(EXCERPT TO READ):
• • • • • • •

This flowchart shows an overview of this experiment. This experiment was performed in two parts: an experiment to determine the effect of liquid nitrogen treatment on limb function (Experiment 1) and an experiment to investigate tumor recurrence and function after reconstruction using a tumor-bearing frozen graft (Experiment 2). In Experiment 1, we used Wistar rats to generate three models: an autograft transplantation model (autograft group), a frozen autograft transplantation model (frozen autograft group), and a no-reconstruction model (resection group). Twenty-four rats were evaluated in each group, and six rats per group were evaluated at 4, 12, 24, and 48 weeks postoperatively. In Experiment 2, we used nude rats (F344/NJCrl-rnu/rnu) and obtained tumor-bearing nerve grafts. Twelve rats were included in Experiment 2, and six rats were evaluated at 24 and 48 weeks postoperatively. SFI = sciatic functional index.

Fig. 2

This figure shows the procedure in Experiment 1. (A) The sciatic nerve of a Wistar rat before resection is shown. (B) A 10-mm-long nerve autograft was obtained. (C) An autograft transplantation model was developed in which the resected sciatic nerve was reversed and sutured in place. (D) The nerve gap was not reconstructed in the resection group.

Fig. 3

This figure shows the procedure in Experiment 2. (A) HT1080 cells were injected near the bilateral sciatic nerves of a nude rat through a small incision. (B) The injected rat exhibited bilateral sciatic nerve palsy after 2 weeks. (C-D) The sciatic nerve with a tumor was resected. (E) The sciatic nerve (arrow) was surrounded by a tumor. (F) Hematoxylin and eosin staining confirmed that the nerve was surrounded by the tumor (bar = 300 µm). (G) The tumor-bearing nerve was treated with liquid nitrogen. (H) The tumor-bearing frozen graft was trimmed to 5 mm and implanted into another nude rat.

• • • • • • •

(DATA EXTRACT):
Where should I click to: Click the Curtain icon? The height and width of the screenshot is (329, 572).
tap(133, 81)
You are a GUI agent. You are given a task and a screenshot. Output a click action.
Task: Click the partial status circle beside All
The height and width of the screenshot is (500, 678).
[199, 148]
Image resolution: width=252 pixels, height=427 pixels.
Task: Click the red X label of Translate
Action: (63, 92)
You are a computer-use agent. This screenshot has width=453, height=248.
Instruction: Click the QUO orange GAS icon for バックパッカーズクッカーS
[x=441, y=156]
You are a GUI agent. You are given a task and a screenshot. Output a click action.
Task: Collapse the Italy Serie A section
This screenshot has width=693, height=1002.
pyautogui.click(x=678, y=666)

• • • • • • •

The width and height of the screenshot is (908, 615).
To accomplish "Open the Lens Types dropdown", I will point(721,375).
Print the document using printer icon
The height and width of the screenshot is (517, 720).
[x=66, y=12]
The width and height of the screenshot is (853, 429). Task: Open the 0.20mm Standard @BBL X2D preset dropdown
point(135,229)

• • • • • • •

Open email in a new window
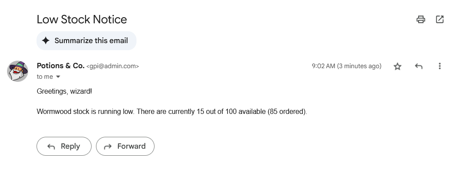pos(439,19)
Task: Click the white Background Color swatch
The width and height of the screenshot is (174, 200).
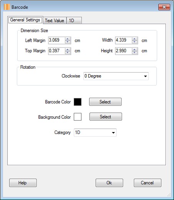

• • • • • • •

(WORK REQUEST 1):
Using the figure legends on frozen nerve grafts, answer each question below.
(a) How many rats per group were evaluated at each postoperative time point in Experiment 1?
(b) How long was the nerve autograft obtained in Experiment 1?
(c) To what length was the tumor-bearing frozen graft trimmed before implantation?
(WORK REQUEST 2):
Extend the figure legends on frozen nerve grafts, starting after their final sentence.

(WRITTEN RESPONSE 1):
(a) Six rats per group, at 4, 12, 24, and 48 weeks.
(b) 10 mm.
(c) 5 mm.

(WRITTEN RESPONSE 2):
Fig. 4

Axial CT data were analyzed using a 3D image analyzer (Synapse Vincent, Fujifilm Inc).

Fig. 5

The results of Experiment 1 are shown. (A) The lower limb muscle volume of the autograft and frozen autograft groups was higher than that of the resection group after 8 weeks. (B) The autograft group had a higher SFI than the resection group after 24 weeks. (C) The latency in the autograft and frozen autograft groups improved after 12 weeks. (D) The amplitude in the autograft group was higher than that in the resection group. The frozen autograft group had higher amplitude than the resection group after 12 and 48 weeks.

Fig. 6

(A) The anterior tibialis muscles of rats were stained with Masson trichrome stain in Experiment 1 (bar = 100 µm). (B) The muscle fiber size was calculated with Masson trichrome staining. The autograft and frozen autograft groups had larger muscle fibers than the resection group after 12 weeks. (C) The muscle wet weight ratio is shown. The autograft and frozen autograft groups had a higher muscle wet weight ratio than the resection group after 12 weeks.

Fig. 7

Immunostaining was performed in implanted nerves in Experiment 1 (bar = 100 µm). (A) S100 protein staining is shown. The control group included an intact sciatic nerve (normal side) that was diffusely positive for the S100 protein. In the autograft and frozen autograft groups, the S100-positive area gradually increased. (B) Neurofilament staining is shown. The control group had an intact sciatic nerve (normal side) and displayed positive neurofilament staining in the central nerve. In the autograft and frozen autograft groups, the neurofilament-positive area gradually increased.

Fig. 8

This figure shown the S100 area and neurofilament-positive areas in Experiment 1. (A) The S100-positive area in the autograft group was higher at 12 and 48 weeks than that in the frozen autograft group. (B) There was no difference in the neurofilament-positive area in the autograft and frozen autograft groups.

Fig. 9

The results of Experiment 2 are shown. (A) Lower limb muscle volume was calculated using CT data. The lower limb’s muscle volume initially decreased at 4 weeks and then gradually increased. (B) The SFI and muscle fiber size, calculated by (C) Masson trichrome staining, were higher at 48 weeks than at 24 weeks. We performed an electrophysiologic evaluation of (D) latency and (E) amplitude. An immunohistochemical evaluation of the (F) S100-positive area and (G) neurofilament-positive area was performed. The S100-positive area was higher at 48 weeks than at 24 weeks.